Yang and Liew didn't invent the Green Turtle; he's the creation of Chu Hing, a little-known Chinese American artist who worked on early superhero comics. Hing supposedly wanted to make the Green Turtle Chinese, but his editors didn't think it would sell.

So Hing fudged; as Yang and Liew show in an afterword, the original art for the World War II Green Turtle adventures managed to never show the hero's face. Hing also coyly refused to give him an origin; every time the Green Turtle is asked about it, something interrupts before he can spill the tale. Yang  and Liew conclude that Hing was deliberately leaving open the possibility that the character was in fact Chinese.

In their cheerfully humorous updated version of the hero, Yang and Liew have a lot of fun playing with the line between assimilating and staying true to your roots. Our hero, Hank Chu, just wants to be a grocer and help his dad, until his mom is saved by a Superman-like hero. She becomes obsessed with turning Hank into a hero too — it's not the child who wants to become Americanized in the face of parental disapproval, but the parent who wants the child to assimilate despite his indifference.

In his mom's efforts to get him superpowers, Hank ends up, not with super-strength, but with skin that turns pink in the rain. This is inspired by the coloring of the original Hing comics, where the Golden Turtle was portrayed with very pink skin, perhaps in an effort by the editors to make sure he read as white. But it's also obviously a wink by Yang and Liew to superheroes as assimilation fantasies. One of Hank's powers, literally, is to turn Caucasian (-ish).

Again, this is all in good fun. But it also raises some uncomfortable questions. After all, the original Golden Turtle was, effectively, forced to assimilate; his editors demanded he abandon visible signs of his ethnicity. This resonates with other heroes as well. Characters like Superman or Captain America or Batman or later Spider-Man or the X-Men were all created by Jewish writers and artists; with their double-concealed identities, they could all be seen as metaphors for assimilation, but the characters are rarely Jewish themselves. One of the few actual Jewish superheroes, the Thing, didn't officially reveal his ethnic identity until 2002 — 40 years after his first appearance.

Moreover, the price for assimilation, in superhero narratives, often seems to involve painful tradeoffs. Clark Kent, Peter Parker and Steve Rogers before the Captain America super-soldier formula — they're all nebbishy weaklings, uncomfortably suggesting emasculated Jewish stereotypes. Moreover, when superheroes do become their powerful American selves, the folks they fight are often villains who can be read as sharing with them a marginalized ethnic identity. The X-Men are mutant outcasts who hunt down other evil mutant outcasts. Superman in "Man of Steel" fights immigrants from his original home in the name of America and Earth. At the end, he cries as he snaps the bad Kryptonian's neck. He's heartbroken that he's betraying his people — but to be an assimilated superhero, he has to betray them nonetheless.

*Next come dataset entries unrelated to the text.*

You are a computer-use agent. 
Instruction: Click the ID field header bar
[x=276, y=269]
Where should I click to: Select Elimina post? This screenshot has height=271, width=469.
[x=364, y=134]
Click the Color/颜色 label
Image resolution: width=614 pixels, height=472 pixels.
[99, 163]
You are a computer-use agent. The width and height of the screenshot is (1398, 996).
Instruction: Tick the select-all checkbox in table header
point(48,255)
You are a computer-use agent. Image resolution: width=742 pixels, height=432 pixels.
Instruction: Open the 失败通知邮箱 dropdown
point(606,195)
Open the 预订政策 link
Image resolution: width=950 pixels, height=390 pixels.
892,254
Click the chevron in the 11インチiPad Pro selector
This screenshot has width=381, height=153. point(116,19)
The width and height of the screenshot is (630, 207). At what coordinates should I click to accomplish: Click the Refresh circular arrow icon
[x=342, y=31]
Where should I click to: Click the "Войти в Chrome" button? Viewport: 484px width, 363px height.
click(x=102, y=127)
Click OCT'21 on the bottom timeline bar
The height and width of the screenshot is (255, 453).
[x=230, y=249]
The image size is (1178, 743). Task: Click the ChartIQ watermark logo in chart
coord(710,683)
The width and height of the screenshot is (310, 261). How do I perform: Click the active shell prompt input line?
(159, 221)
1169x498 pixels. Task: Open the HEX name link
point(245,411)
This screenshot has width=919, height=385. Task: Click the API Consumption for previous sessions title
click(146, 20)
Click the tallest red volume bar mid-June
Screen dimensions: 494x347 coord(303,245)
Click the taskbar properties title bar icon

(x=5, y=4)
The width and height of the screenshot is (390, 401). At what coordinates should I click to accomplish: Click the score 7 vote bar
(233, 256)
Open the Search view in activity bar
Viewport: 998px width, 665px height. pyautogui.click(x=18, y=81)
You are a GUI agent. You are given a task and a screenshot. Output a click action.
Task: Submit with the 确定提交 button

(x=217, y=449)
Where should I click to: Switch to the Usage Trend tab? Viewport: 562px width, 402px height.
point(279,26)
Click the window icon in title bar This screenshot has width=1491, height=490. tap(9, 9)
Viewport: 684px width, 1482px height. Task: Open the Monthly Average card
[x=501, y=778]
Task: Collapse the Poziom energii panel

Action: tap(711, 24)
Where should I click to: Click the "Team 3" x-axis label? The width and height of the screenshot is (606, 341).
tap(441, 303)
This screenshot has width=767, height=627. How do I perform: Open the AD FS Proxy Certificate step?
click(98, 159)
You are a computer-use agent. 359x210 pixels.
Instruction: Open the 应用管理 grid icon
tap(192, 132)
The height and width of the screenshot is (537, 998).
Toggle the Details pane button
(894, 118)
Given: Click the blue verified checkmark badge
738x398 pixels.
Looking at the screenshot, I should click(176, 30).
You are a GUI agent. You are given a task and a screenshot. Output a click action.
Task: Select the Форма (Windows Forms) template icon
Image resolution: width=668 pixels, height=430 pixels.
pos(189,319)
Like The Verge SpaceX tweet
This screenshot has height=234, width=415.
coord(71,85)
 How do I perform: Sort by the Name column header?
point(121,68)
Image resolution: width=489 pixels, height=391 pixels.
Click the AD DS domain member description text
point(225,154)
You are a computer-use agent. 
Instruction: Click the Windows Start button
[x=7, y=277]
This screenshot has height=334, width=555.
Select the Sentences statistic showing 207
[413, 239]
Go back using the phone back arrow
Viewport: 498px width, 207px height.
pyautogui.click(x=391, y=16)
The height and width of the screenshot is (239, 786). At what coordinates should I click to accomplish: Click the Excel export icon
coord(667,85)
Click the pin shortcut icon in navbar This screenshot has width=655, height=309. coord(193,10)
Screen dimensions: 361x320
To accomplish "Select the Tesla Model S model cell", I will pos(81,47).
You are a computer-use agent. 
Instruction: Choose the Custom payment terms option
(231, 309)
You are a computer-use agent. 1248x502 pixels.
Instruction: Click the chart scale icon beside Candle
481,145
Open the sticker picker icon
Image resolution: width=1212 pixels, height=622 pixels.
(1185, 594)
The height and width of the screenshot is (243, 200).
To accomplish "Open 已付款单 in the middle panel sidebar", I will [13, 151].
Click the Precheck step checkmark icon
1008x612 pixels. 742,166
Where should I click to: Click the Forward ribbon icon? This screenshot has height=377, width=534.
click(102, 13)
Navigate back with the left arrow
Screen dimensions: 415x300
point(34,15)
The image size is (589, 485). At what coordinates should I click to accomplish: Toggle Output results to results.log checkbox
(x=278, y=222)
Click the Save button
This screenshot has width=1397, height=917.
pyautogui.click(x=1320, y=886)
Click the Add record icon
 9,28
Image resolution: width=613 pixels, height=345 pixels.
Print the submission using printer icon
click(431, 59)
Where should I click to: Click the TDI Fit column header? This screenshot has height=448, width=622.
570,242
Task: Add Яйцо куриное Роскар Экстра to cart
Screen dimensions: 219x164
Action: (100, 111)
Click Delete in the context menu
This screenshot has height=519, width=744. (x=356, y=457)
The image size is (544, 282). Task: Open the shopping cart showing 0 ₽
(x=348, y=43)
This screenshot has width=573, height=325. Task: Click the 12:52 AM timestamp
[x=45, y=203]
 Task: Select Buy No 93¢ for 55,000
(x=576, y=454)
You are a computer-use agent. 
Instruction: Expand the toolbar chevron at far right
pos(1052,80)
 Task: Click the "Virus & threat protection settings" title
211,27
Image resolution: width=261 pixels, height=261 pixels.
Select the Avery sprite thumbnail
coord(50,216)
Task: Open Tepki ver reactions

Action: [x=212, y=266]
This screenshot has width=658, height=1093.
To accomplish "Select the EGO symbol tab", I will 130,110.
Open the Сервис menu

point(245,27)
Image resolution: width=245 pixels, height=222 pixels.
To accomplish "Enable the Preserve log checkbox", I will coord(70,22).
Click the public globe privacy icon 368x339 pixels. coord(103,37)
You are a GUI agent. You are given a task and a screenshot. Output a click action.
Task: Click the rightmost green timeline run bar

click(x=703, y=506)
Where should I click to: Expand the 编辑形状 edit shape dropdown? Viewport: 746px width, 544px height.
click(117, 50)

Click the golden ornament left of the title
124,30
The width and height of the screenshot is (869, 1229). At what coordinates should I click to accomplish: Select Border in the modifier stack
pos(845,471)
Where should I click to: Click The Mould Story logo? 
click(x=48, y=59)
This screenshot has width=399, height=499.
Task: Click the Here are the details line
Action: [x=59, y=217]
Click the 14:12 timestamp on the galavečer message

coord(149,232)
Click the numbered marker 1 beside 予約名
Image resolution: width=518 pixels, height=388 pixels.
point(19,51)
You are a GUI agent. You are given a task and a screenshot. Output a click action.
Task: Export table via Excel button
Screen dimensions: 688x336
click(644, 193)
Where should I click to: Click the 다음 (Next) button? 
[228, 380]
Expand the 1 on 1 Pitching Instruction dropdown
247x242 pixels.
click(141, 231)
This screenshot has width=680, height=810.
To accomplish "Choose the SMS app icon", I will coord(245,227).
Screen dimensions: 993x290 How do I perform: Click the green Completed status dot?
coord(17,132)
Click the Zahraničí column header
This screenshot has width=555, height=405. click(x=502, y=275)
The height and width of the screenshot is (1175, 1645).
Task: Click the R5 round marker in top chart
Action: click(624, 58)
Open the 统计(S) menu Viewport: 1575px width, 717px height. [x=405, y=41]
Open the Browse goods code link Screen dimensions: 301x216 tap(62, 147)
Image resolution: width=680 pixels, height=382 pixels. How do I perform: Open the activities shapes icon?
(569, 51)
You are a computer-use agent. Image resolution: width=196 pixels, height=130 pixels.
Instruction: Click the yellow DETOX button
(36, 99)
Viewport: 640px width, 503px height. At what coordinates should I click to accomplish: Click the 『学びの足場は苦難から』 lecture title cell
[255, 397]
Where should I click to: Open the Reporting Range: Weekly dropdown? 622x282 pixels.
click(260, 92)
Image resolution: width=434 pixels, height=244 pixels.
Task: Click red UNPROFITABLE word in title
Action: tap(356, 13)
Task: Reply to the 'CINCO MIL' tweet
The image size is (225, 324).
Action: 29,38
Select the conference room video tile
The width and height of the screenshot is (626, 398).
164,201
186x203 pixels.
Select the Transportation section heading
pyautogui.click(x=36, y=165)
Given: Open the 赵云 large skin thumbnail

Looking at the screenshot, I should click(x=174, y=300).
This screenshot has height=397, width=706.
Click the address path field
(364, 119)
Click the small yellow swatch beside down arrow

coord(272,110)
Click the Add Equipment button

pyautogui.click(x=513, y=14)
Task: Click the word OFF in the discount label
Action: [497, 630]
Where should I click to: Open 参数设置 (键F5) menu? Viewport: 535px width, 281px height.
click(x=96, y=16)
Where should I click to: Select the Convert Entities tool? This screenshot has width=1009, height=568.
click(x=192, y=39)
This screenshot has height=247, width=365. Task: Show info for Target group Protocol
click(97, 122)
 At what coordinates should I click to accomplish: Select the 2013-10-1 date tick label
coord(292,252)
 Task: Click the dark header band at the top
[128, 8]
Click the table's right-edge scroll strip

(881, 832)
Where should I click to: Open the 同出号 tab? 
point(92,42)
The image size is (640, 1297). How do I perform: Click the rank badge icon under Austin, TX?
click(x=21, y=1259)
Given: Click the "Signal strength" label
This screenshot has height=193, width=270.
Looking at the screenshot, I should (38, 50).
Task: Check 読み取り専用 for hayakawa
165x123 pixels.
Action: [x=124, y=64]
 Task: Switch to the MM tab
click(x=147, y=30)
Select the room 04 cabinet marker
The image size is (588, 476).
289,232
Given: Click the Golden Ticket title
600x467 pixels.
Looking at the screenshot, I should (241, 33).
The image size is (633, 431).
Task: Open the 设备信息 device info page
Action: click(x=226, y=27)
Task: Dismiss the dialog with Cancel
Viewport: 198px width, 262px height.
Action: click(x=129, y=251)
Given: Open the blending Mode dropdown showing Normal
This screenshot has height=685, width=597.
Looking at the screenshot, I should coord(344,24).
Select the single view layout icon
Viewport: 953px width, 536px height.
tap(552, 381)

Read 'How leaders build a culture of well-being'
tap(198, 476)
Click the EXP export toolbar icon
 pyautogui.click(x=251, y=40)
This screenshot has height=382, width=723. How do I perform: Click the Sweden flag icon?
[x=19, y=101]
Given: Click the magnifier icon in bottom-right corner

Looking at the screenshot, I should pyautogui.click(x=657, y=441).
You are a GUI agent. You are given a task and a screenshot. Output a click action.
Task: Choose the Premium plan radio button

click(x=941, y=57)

Yang and Liew are aware of this dynamic, and they take care to avoid its least savory aspects. The Green Turtle does fight against Chinese gangsters. But he's defending Chinese shopkeepers and, significantly, his own family, rather than protecting white people. The gangsters, for that matter, are portrayed with some subtlety. They're not irredeemable monsters (like the Kryptonians in "Man of Steel"); instead they seem to be trying to find their way in America, much as Green Turtle is.

Finding their way for the gangsters means trying to build a Chinese empire, or kingdom in America — not by conquering the U.S., but just by creating their own (criminal) community and power base. The emperor of this ethnic enclave could be Green Turtle himself; Ten Grand, the leader of the gang, wants Hank to be his heir, and marry his daughter, Red Center. It's a choice between a kind of ethnic nationalism and assimilation. On the one hand, there's Red Center, who needs Hank's help, appears to love him,  and asks him pointedly, "Do you really think dressing up in that silly costume will make them accept you?" And on the other hand, there's Hank's white police contact, who spews an ethnic slur and then feels terrible about it. Who should he choose?

It doesn't necessarily seem like the cop should be the natural choice. But, of course, it's pre-ordained. This is a superhero comic. Barring the occasional reform of Magneto, the bad guys are bad guys, and the good guys are good guys.  You can sympathize with the gang, but at the end of the day, they're still thugs. In a law-and-order paradigm, the only way to criticize or to resist the mainstream is to be a criminal. And if all resistance is criminal, then not assimilating is itself a kind of crime.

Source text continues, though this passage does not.